The underlying theoretical framework for the study design and econometric analysis builds from ERUM and the concept of QALYs and inherits their limitations. In a recent editorial, Menzies and Salomon were critical of the ERUM in its application to trade-off responses, because the adaptive design of TTO task inherently changed duration as episode utility decreases, leading to a bias against eccentric worse-than-death responses.(49) The pair comparison approach is not adaptive; thereby, addressing this potential limitation. Furthermore, this approach does not require the TTO constant proportionality assumption for QALY estimation. All episodes in these pairs were 10 years in duration, therefore, the estimates may be interpreted on a more general scale, where 0 is equal the value of immediate death and 10 is the value of 10 years in optimal health followed by death. Nevertheless, the estimation relies on 60 pairs of health gambles for scaling, similar to the original UK SG valuation study, and requires constant proportionality in risk-based expected utility theory. Alternatively, a valuation study might ask respondents to choose directly between immediate death and a poor health episode; however, gambles with non-zero risk of immediate death seem to be a more appropriate framework than suicide.(19)

Data –
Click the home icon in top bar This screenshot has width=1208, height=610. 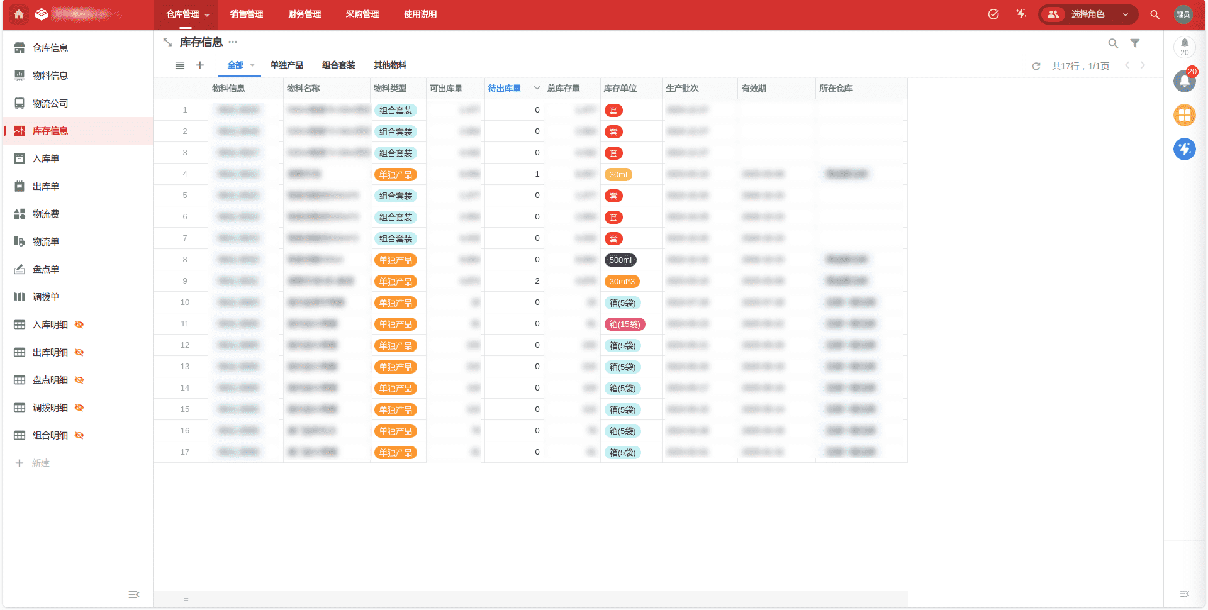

Required actions –
A) List every distinct abbreviation used in the passage on health valuation methods, counting singular and plural forms as one.
B) In the passage on health valuation methods, how many pairs of health gambles does the estimation rely on for scaling?
C) Continue the passage on health valuation methods from the end of its last sentence.

Task results –
A) ERUM, QALY, TTO, UK, SG

B) 60 pairs

C)
Unlike the commonly used face-to-face interview format, such as the UK SF-6D study or US EQ-5D studies, the US SF-6D valuation study is an online survey.(6) In face-to-face interviews, interviewers may aid respondents who undergo potentially complicated valuation tasks (e.g., SG) or may visually monitor participant effort put into the task. Interviewers may also introduce Hawthorne effects (respondents modify their behavior in response to being studied) and social desirability biases (tendency to respond more favorably).(50, 51) In the US study design, we allowed for excess kurtosis in the econometric specification to address potential saliency issues and designed the valuation task to reduce cognitive burden (i.e., paired comparisons).

The stacked probit revives Thurstonian Case V scaling as a mixture model that allows for excess kurtosis beyond the Bradley-Terry-Luce model. (16, 52, 53) The evidence of excess kurtosis is not surprising due to the potential for satisficers in online surveys; yet, this is the first study to measure excess kurtosis in health preferences. The stacked probit was the natural conclusion of a lesser known observation that stacking densities can create densities with greater kurtosis, but not lesser kurtosis. The Gaussian distribution has no excess kurtosis, making it a reasonable candidate for stacking. In this case, stacks of 2 Gaussian densities can closely replicate a logistic distribution; however, stacks of logistics cannot replicate a Gaussian density. If unaddressed, excess kurtosis may compress parameter estimates by pushing them between the narrow tails of a constraining distribution.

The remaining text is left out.